:: What you are asked to do ::
What you return must be exactly the lines from the beginning of the material through the line containing "Point Barre sur Couleur 3 (925, 1000)", both included, and no pictures.
__________________________________________________
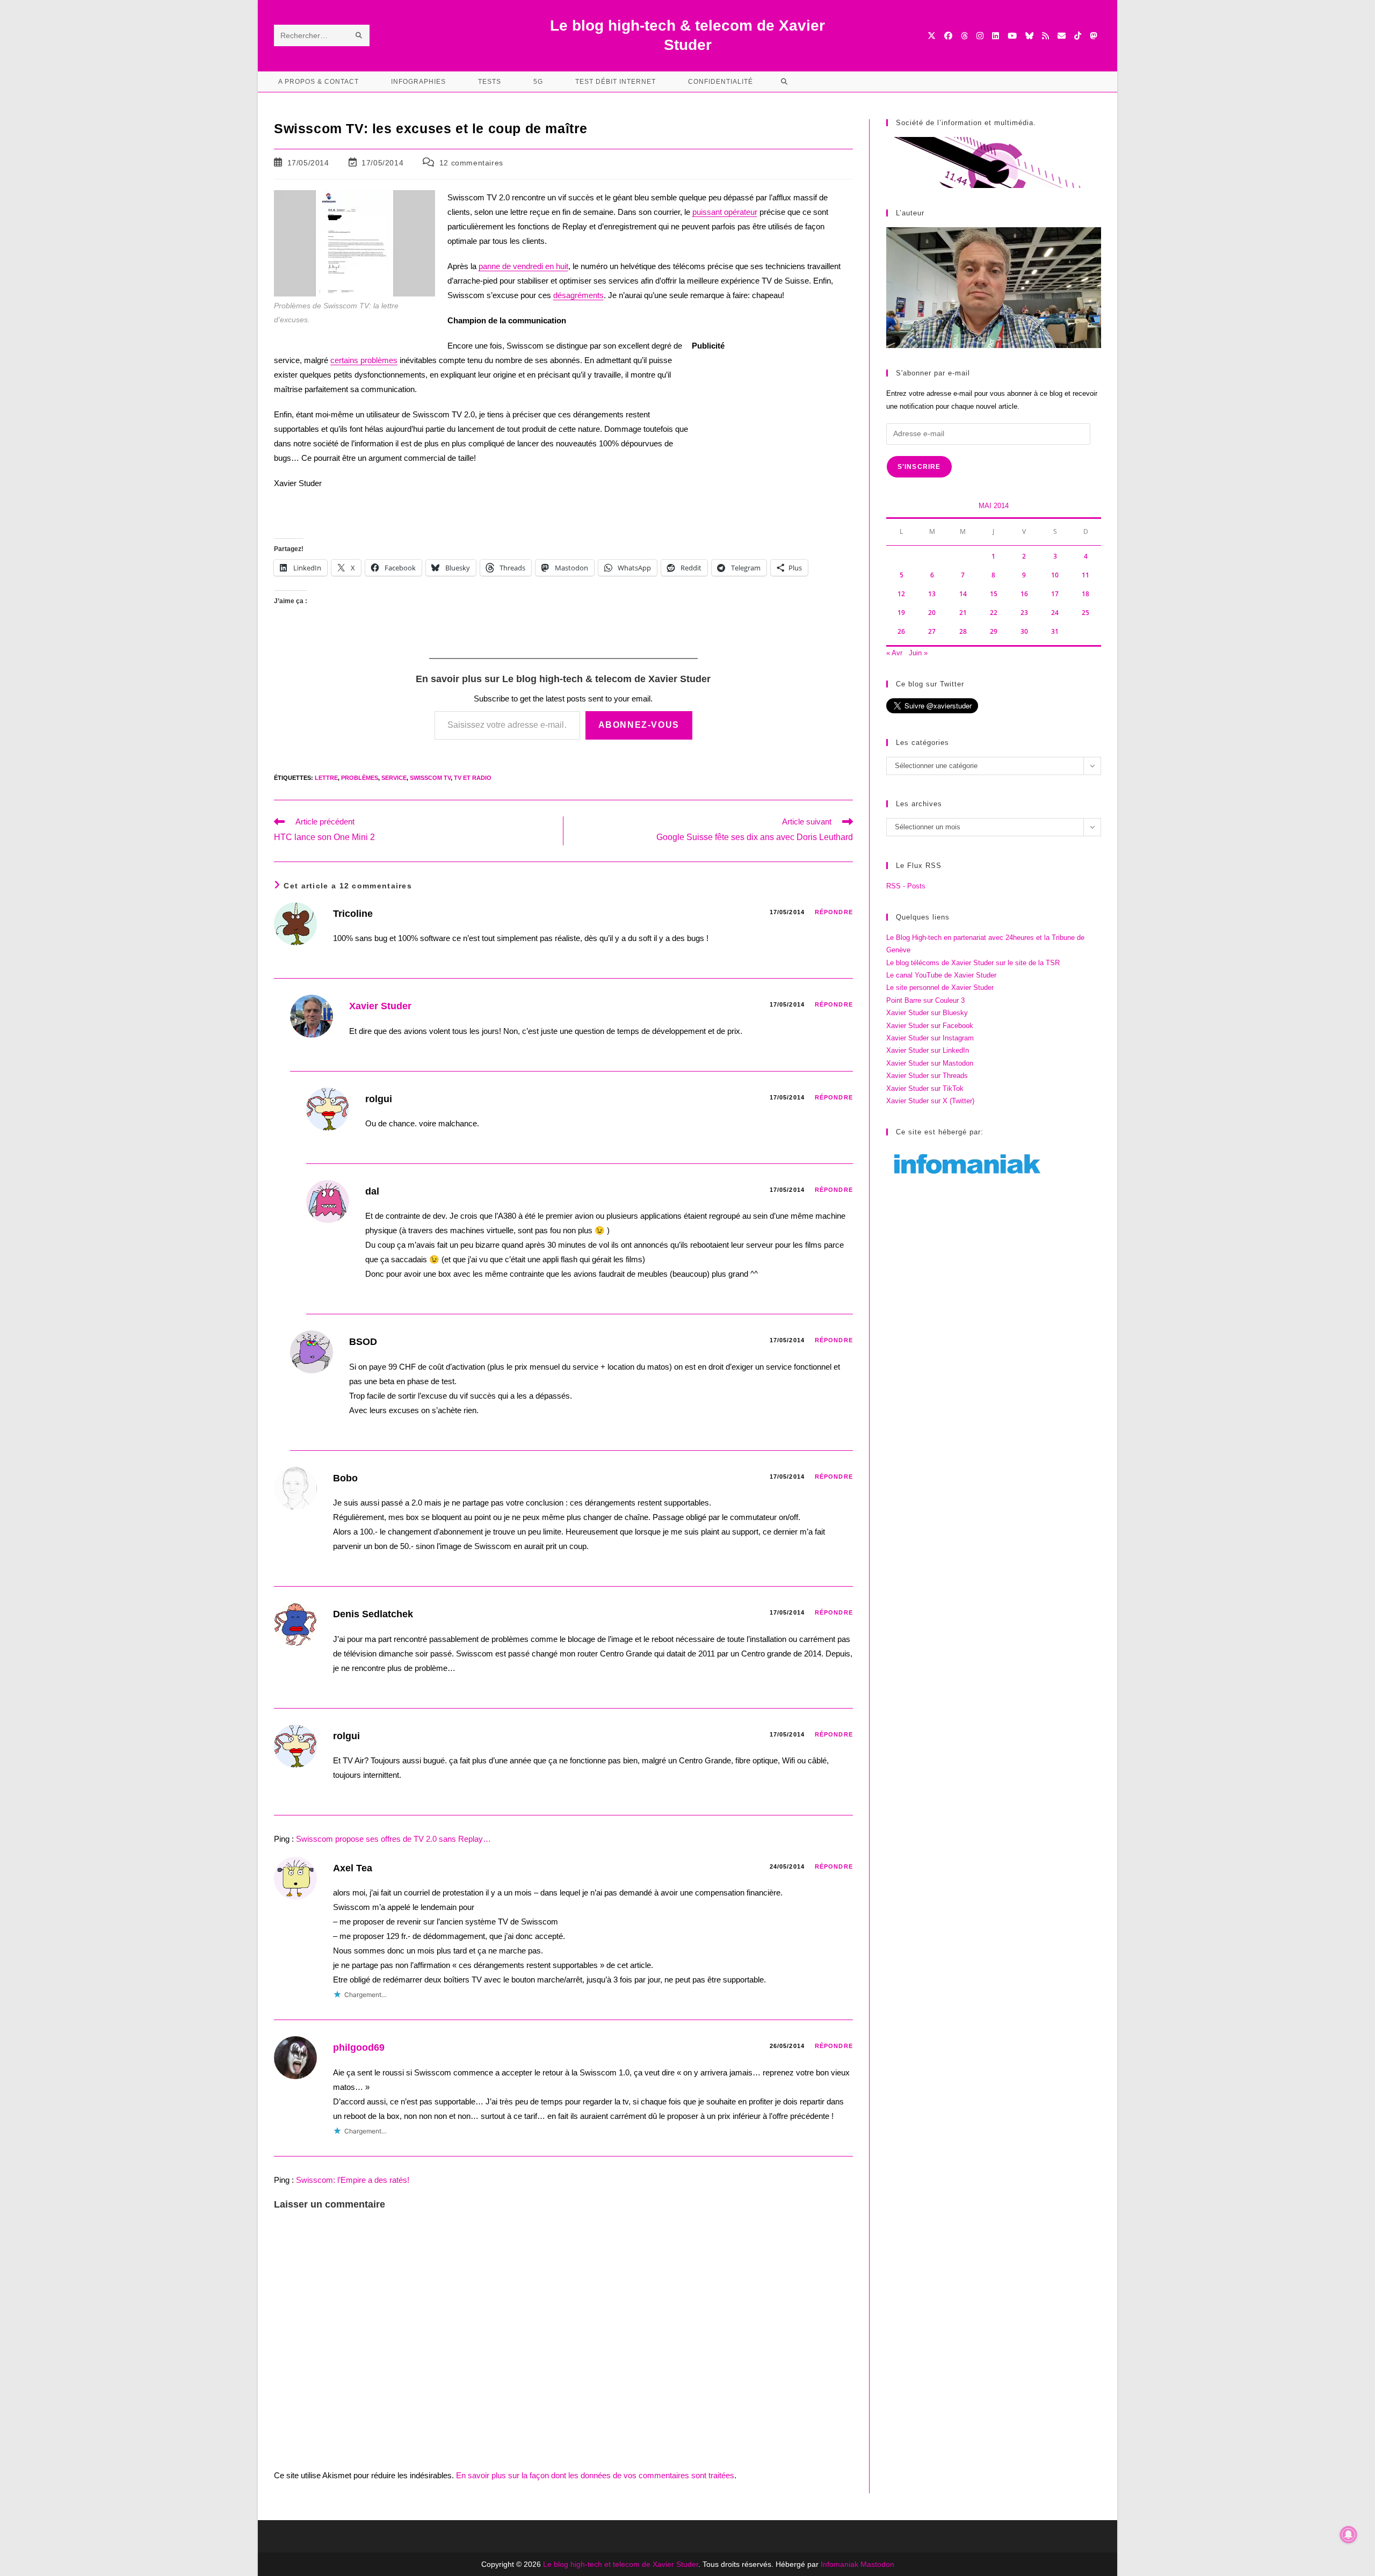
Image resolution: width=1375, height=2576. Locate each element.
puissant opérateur (724, 211)
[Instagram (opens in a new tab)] (980, 36)
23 (1024, 612)
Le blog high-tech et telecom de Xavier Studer (620, 2564)
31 (1055, 631)
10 (1055, 575)
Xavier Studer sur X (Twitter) (930, 1101)
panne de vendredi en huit (523, 266)
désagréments (578, 295)
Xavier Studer (380, 1006)
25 (1085, 612)
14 (963, 593)
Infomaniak (839, 2564)
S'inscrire (919, 467)
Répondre (834, 912)
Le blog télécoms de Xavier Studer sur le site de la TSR (973, 963)
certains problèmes (363, 360)
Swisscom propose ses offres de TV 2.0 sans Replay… (393, 1838)
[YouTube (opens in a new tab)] (1012, 36)
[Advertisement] (772, 431)
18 (1085, 593)
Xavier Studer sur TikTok (925, 1088)
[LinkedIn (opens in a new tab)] (995, 36)
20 (932, 612)
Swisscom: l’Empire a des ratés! (352, 2179)
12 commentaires (471, 162)
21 (963, 612)
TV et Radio (472, 778)
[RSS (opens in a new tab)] (1045, 36)
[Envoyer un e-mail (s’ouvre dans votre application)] (1061, 36)
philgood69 (359, 2047)
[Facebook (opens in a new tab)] (948, 36)
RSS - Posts (905, 886)
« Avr (894, 653)
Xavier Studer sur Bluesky (927, 1013)
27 (932, 631)
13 (932, 593)
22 (993, 612)
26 (901, 631)
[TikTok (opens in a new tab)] (1077, 36)
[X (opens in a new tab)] (931, 36)
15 (993, 593)
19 (901, 612)
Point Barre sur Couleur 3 (925, 1000)
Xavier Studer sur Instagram (930, 1038)
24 (1055, 612)
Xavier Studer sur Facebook (929, 1026)
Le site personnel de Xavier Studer (940, 987)
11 (1085, 575)
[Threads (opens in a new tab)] (964, 36)
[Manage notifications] (1348, 2534)
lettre (326, 778)
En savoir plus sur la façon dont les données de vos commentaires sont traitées (595, 2475)
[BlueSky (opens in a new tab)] (1029, 36)
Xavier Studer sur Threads (927, 1076)
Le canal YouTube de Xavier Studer (941, 975)
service (394, 778)
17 (1055, 593)
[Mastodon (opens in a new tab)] (1093, 36)
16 (1024, 593)
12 (901, 593)
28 (963, 631)
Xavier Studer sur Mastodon (929, 1063)
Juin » (918, 653)
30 (1024, 631)
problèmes (359, 778)
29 (993, 631)
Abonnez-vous (638, 724)
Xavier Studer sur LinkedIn (927, 1050)
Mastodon (877, 2564)
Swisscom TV (430, 778)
__________________________________________________
:: Exercise solution ::
Image resolution: width=1375, height=2576. Locate each element.
puissant opérateur (724, 211)
[Instagram (opens in a new tab)] (980, 36)
23 (1024, 612)
Le blog high-tech et telecom de Xavier Studer (620, 2564)
31 (1055, 631)
10 (1055, 575)
Xavier Studer sur X (Twitter) (930, 1101)
panne de vendredi en huit (523, 266)
désagréments (578, 295)
Xavier Studer (380, 1006)
25 (1085, 612)
14 (963, 593)
Infomaniak (839, 2564)
S'inscrire (919, 467)
Répondre (834, 912)
Le blog télécoms de Xavier Studer sur le site de la TSR (973, 963)
certains problèmes (363, 360)
Swisscom propose ses offres de TV 2.0 sans Replay… (393, 1838)
[YouTube (opens in a new tab)] (1012, 36)
[Advertisement] (772, 431)
18 (1085, 593)
Xavier Studer sur TikTok (925, 1088)
[LinkedIn (opens in a new tab)] (995, 36)
20 (932, 612)
Swisscom: l’Empire a des ratés! (352, 2179)
12 commentaires (471, 162)
21 (963, 612)
TV et Radio (472, 778)
[RSS (opens in a new tab)] (1045, 36)
[Envoyer un e-mail (s’ouvre dans votre application)] (1061, 36)
philgood69 (359, 2047)
[Facebook (opens in a new tab)] (948, 36)
RSS - Posts (905, 886)
« Avr (894, 653)
Xavier Studer sur Bluesky (927, 1013)
27 (932, 631)
13 (932, 593)
22 (993, 612)
26 (901, 631)
[TikTok (opens in a new tab)] (1077, 36)
[X (opens in a new tab)] (931, 36)
15 (993, 593)
19 (901, 612)
Point Barre sur Couleur 3 (925, 1000)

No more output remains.